Indonesia sebagai salah satu penghasil tembakau terbesar yang memiliki produksi tembakau terbesar di dunia dan menempati posisi ke 6 dengan jumlah produksi mencapai 136 ribu ton atau setara dengan 1,91% dari jumlah produksi tembakau dunia. Dengan kondisi ini untuk meningkatkan pendapatan Negara, Menteri Keuangan Sri Mulyani Indrwati melakukan penyesuaian ketentuan Pajak Pertambahan Nilai (PPN) dari produsen dan importir rokok. Hal ini ditindak lanjuti dengan keluarnya Peraturan Menteri Keuangan No. 63/2022 ; yang mengatur Pajak Pertambahan Nilai Atas Penyerahan hasil tembakau dan telah berlaku sejak 1 April 2022 .Kebijakan ini mengatur pemungutan pajak untuk penyerahan hasil tembakau berupa sigaret, cerutu, rokok daun, tembakau iris, rokok elektronik dan hasil pengolahan lainnya. PPN ini akan diberlakukan atas penyerahan hasil tembakau yang dibuat dalam negeri oleh produsen dan juga hasil tembakau dari luar negeri oleh importir. Hal yang perlu diketahui bahwa PPN atas penyerahan hasil tembakau ini dipungut 1(satu) kali oleh produsen atau importir terutang sejak produsen atau importir ini melakukan pemesanan pita cukai hasil tembakau. Dengan diberlakukannya hal ini maka pengusaha penyalur tidak perlu memungut atau menyetorkan PPN kepada pengusaha penyalur lainnya atau kepada konsumen akhir.
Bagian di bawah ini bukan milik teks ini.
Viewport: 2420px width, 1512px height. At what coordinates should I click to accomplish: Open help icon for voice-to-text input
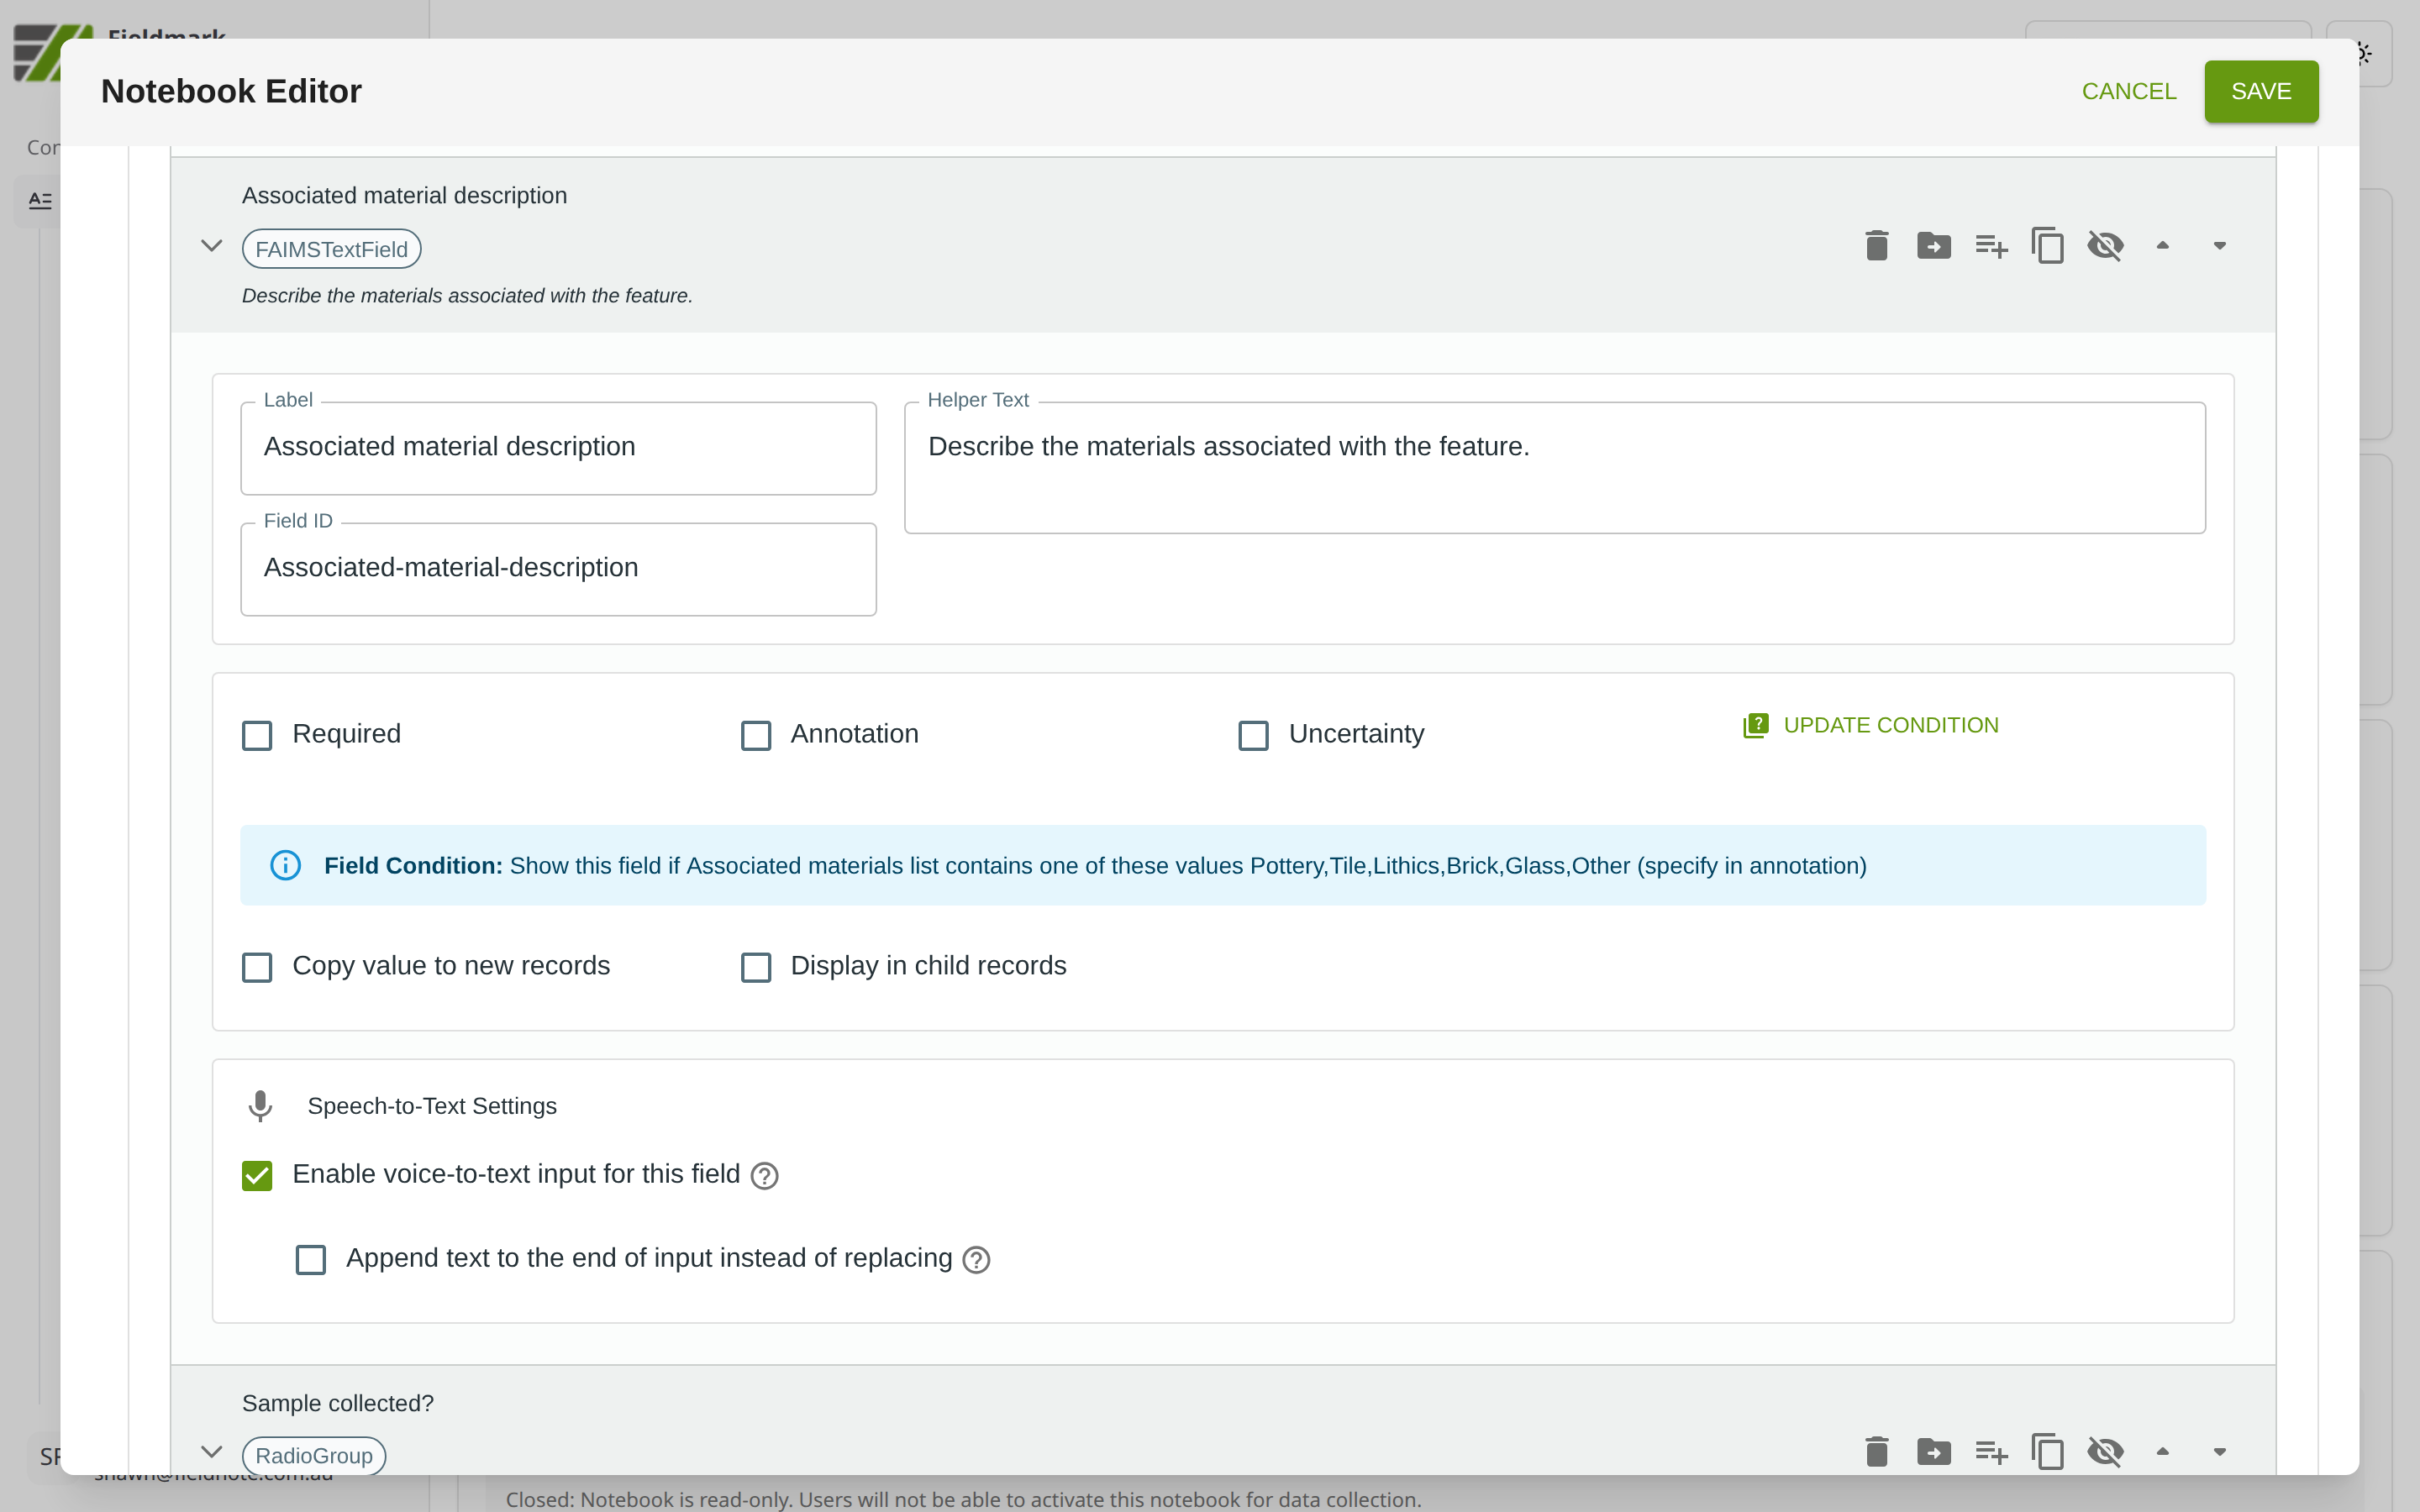[x=764, y=1176]
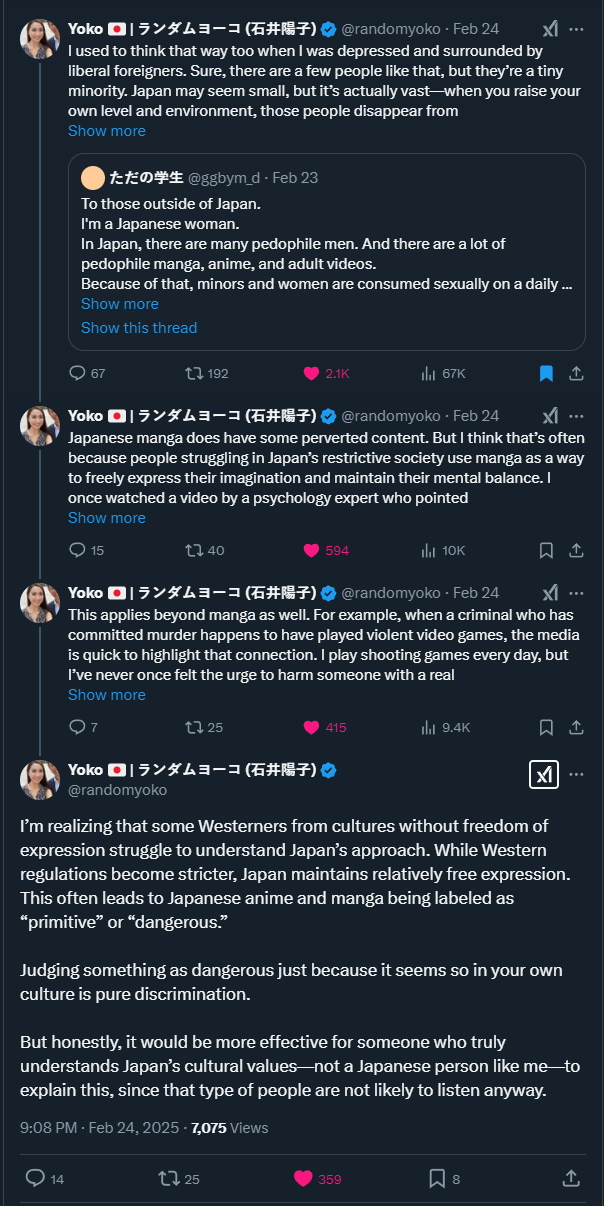The image size is (604, 1206).
Task: Open Yoko's profile picture on main tweet
Action: pyautogui.click(x=40, y=780)
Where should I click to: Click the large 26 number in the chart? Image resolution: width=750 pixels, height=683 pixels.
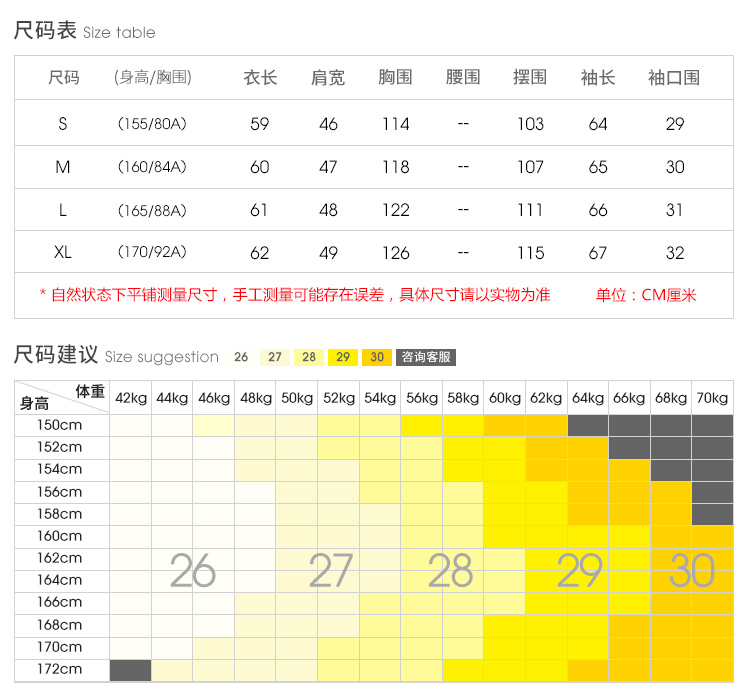click(x=192, y=571)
Pengusaha penyalur pun wajib melaporkan usahanya untuk dikukuhkan sebagai PKP apabila memenuhi ketentuan Pasal 5 ayat (4) PMK 63/2022;
- Pengusaha juga menyerahkan BKP lainnya dan/atau JKP.
- Mempunyai jumlah penyerahan hasil tembakau dan penyerahan BKP lainnya dan/atau JKP yang melebihi batas pengusaha kecil.
Dengan status PKP ini, pengusaha penyalur juga wajib untuk memungut, menyetor dan melaporkan PPN terutang atas penyerahan BKP selain tembakau serta JKP dan juga pengusaha yang telah dikukuhkan sebagai PKP wajib untuk melaporkan hasil tembakau melalui SPT Masa PPN, pada kolom penyerahan tidak terutang PPN.
Besaran PPN dihitung dengan cara mengalihkan tarif PPN tersebut dengan nilai lain sebagai dasar pengenaan pajak. Nilai lain yang menjadi DPP ditetapkan dengan rumus 100/(100 + tarif PPN) x Harga Jual Eceran hasil tembakau.
Untuk tarif PPN akan mengikuti aturan yang berlaku yaitu sebesar 11 % per 1 April 2022 dan 12 % pada tahun 2025 mendatang.
Berikut simulasi perhitungan :
PT Hampurna sebagai produsen hasil tembakau mengeluarkan Faktur Pajak pada tanggal 10 Mei 2020. Faktur Pajak tersebut merupakan transaksi pemesanan pita cukai atas produksi 1 juta bungkus rokok sigaret kretek mesin golongan II merek ABC. Satu bungkus rokok berisi 16 batang dengan Harga Jual Eceran Rp. 1.280 per batang. Dengan demikian, PPN terhutang dihitung dengan cara berikut :
HJE = 1.000.000 x 16 batang/bungkus x Rp 1.280.000
= Rp 20.480.000.000
Maka PPN Terutang = 9,9% x Rp 20.480.000.000
= 2.027.520.000
Dalam memutuskan kebijakan mengenai cukai rokok ini, pemerintah setidaknya memiliki empat pertimbangan yang terdiri atas :
- penerimaan negeri,
- aspek Kesehatan,
- tenaga kerja,
- keberlangsungan industri rokok serta pengendalian rokok ilegal.